Enginemaker CFM International sees potential in Latin America for its recently launched RISE engine demonstrator programme.
CFM initiated RISE, a demonstrator featuring an open rotor architecture that promises to deliver a 20% fuel efficiency gain over today’s narrowbody powerplants, in June.
RISE stands for revolutionary innovation for sustainable engines, and the company says it expects to begin flight tests in the middle of the decade, maturing the technologies required to enable a new powerplant to enter service in the 2030s.
Speaking on the sidelines of the ALTA Airline Leaders Forum in Bogota on 25 October, Kevin Harris, general manager for CFM’s Latin America sales team, says that Latin American carriers have expressed interest in the programme.

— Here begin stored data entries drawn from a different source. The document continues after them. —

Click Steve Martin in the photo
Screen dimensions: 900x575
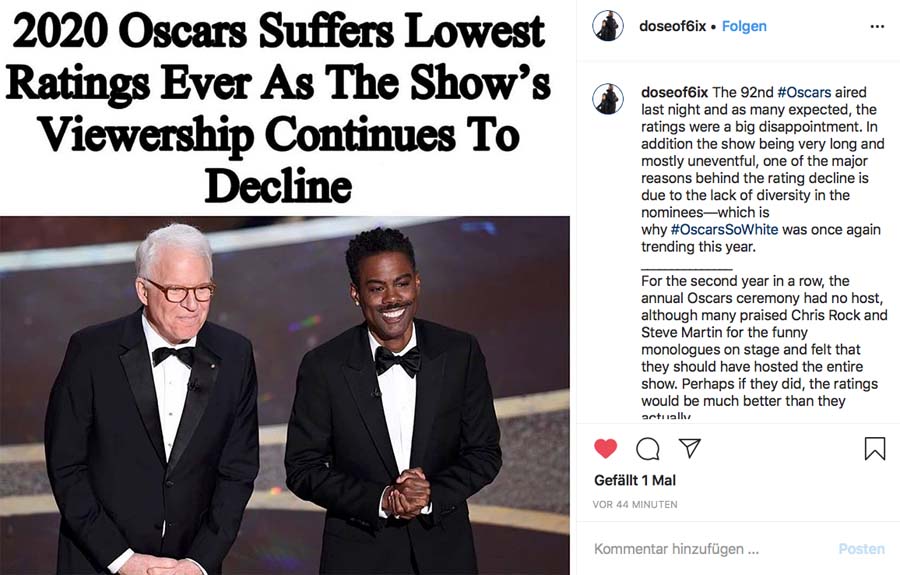tap(160, 400)
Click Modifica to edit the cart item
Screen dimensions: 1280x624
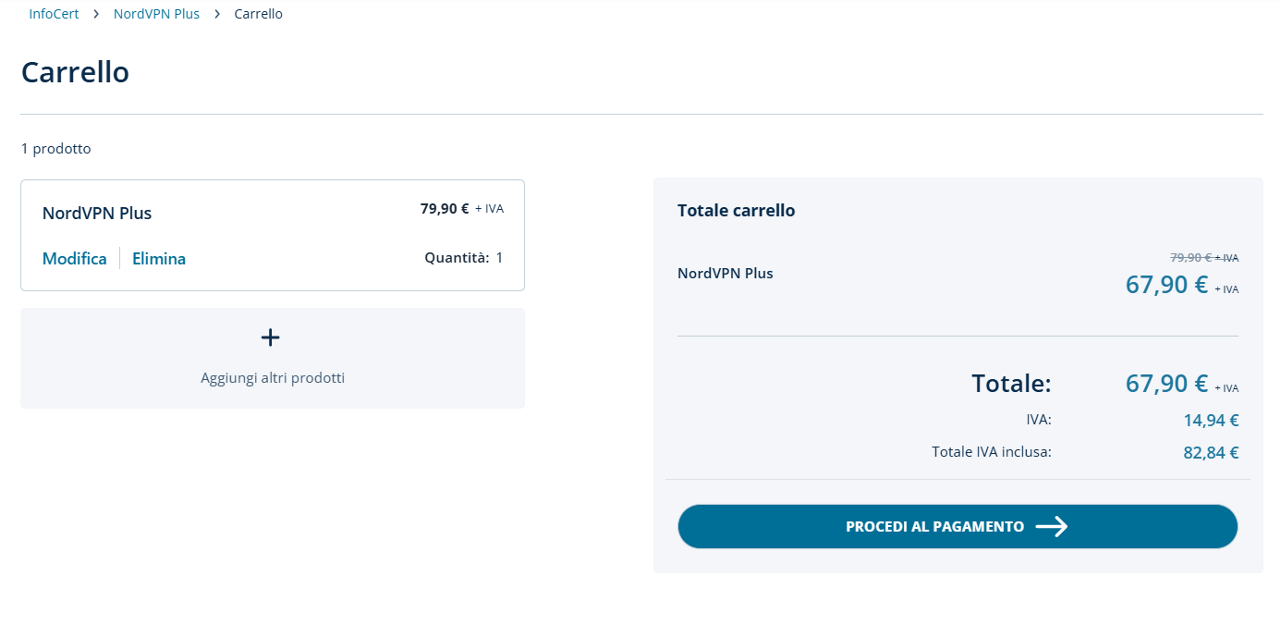point(74,258)
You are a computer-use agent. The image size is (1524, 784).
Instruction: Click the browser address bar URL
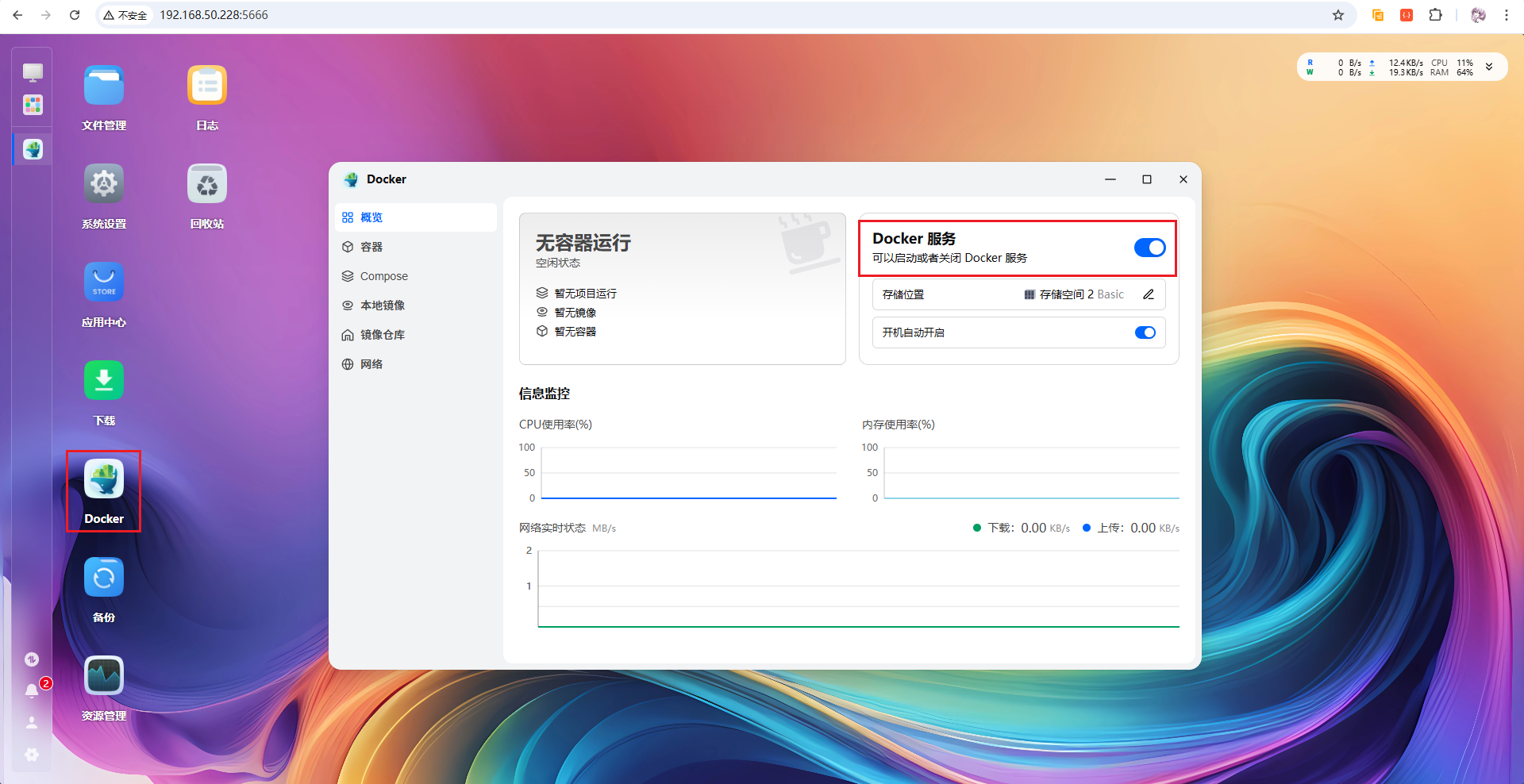pos(214,15)
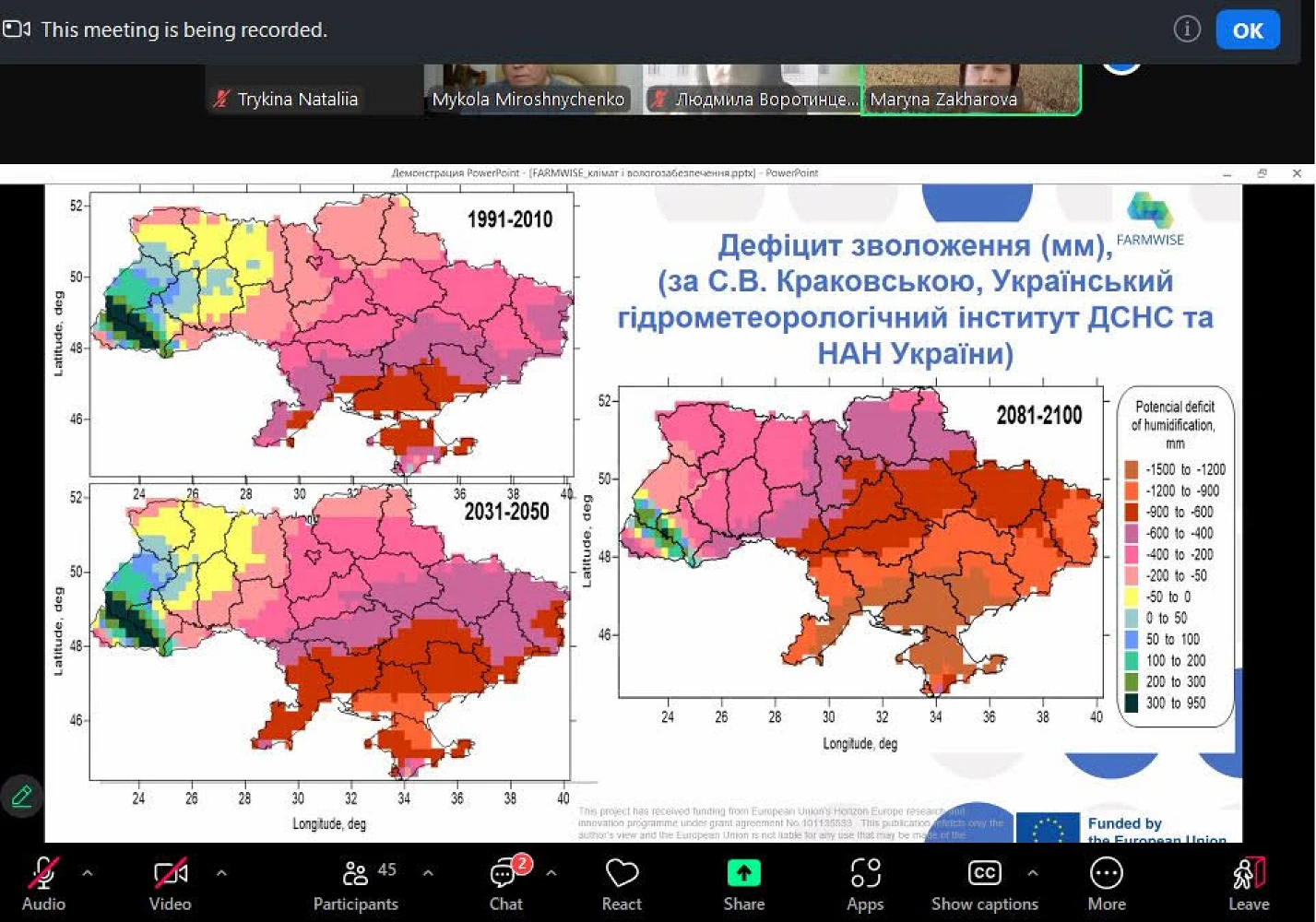
Task: Open the Chat panel
Action: click(x=505, y=883)
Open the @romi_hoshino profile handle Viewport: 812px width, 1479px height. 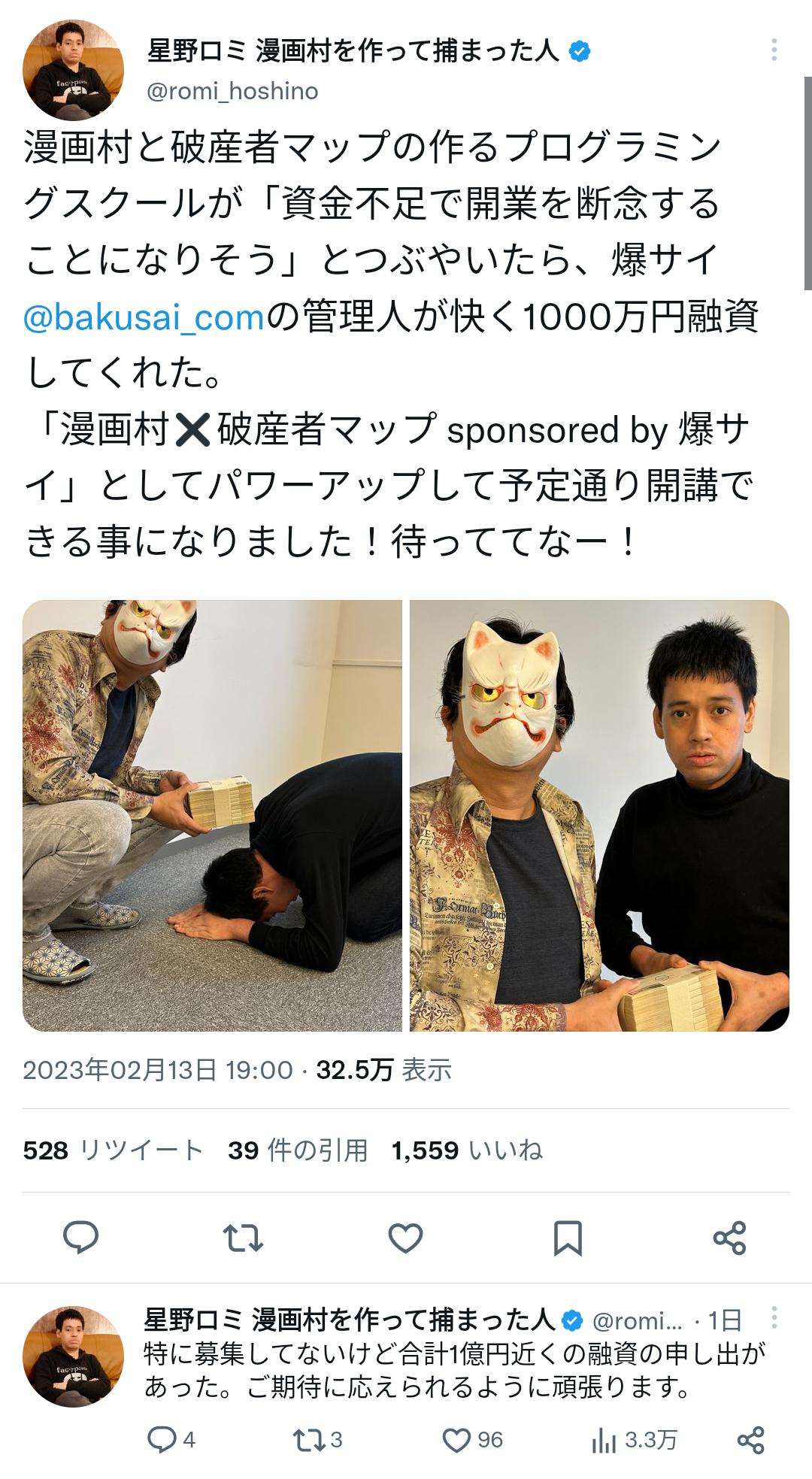click(x=232, y=91)
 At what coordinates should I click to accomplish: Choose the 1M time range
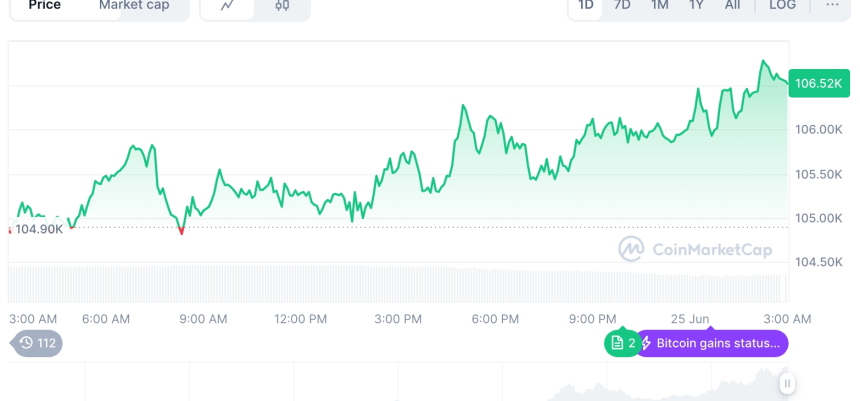click(659, 5)
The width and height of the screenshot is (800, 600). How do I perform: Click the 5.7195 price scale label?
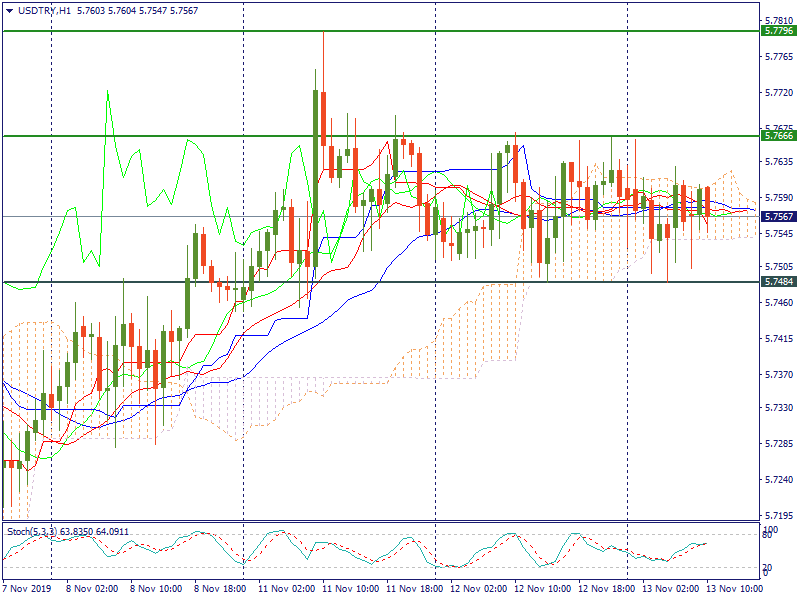(779, 515)
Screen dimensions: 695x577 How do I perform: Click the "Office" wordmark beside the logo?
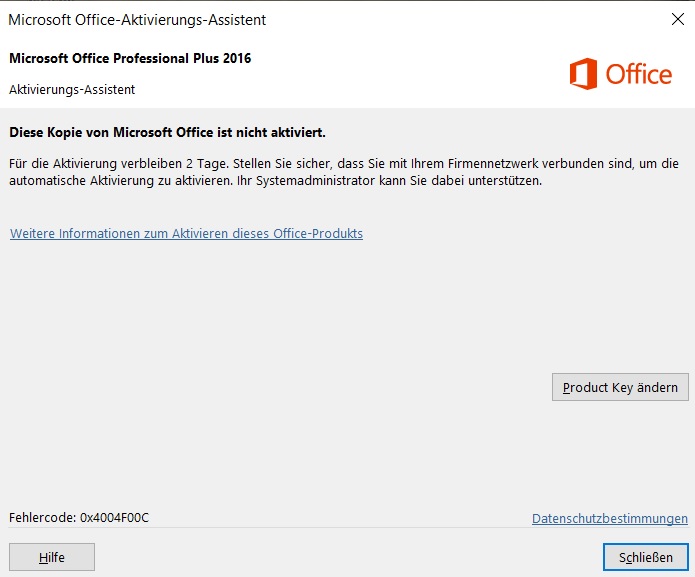point(639,75)
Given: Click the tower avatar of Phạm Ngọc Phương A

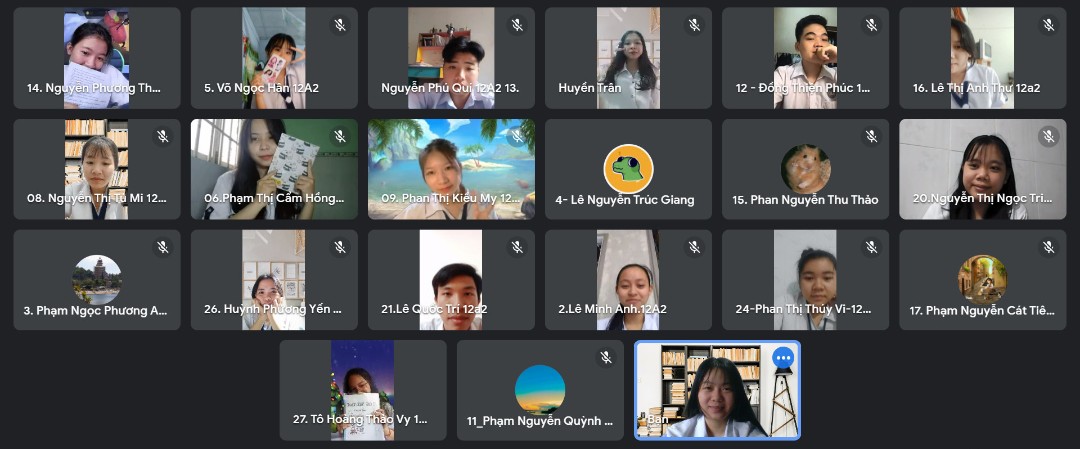Looking at the screenshot, I should pyautogui.click(x=97, y=280).

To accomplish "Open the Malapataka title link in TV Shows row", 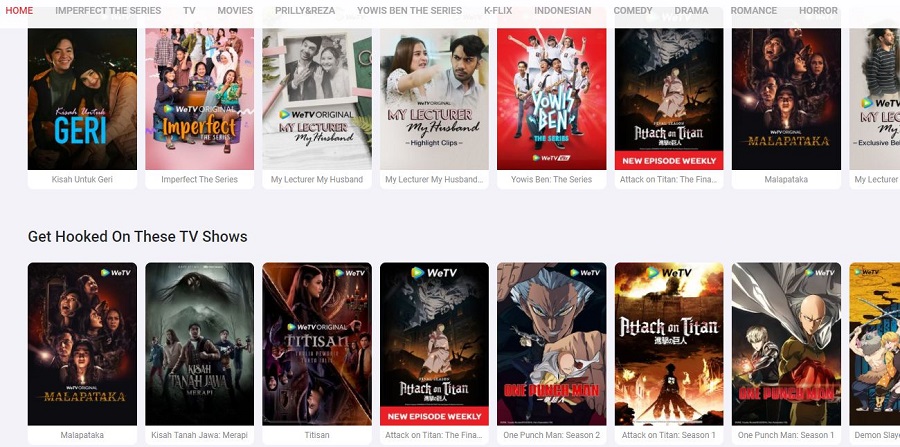I will 82,436.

“Before we announced the launch of RISE we held small info sessions to give feedback,” he says. That feedback has led the company to expect that ”RISE is definitely going to be a piece in Latin America because there are so many operators in the region”, Harris adds
The programme’s declared goals include reducing fuel consumption and carbon dioxide emissions by more than 20% compared with CFM’s current Leap engine, which itself delivered a 15% improvement in fuel burn over the preceding CFM56.
RISE builds on decades of research into open rotor designs at GE Aviation and Safran, CFM’s joint owners, including the mid-1980s’ GE36 – which made an appearance at the 1988 Farnborough air show aboard a McDonnell Douglas MD-80 – and the French firm’s more recent Sage2 demonstrator.
Keren Rambow, CFM’s vice-president of sales for the Americas, adds that since the programme’s launch four months ago, the company has already done some flight tests on Leap-powered aircraft using 100% sustainable aviation fuel (SAF).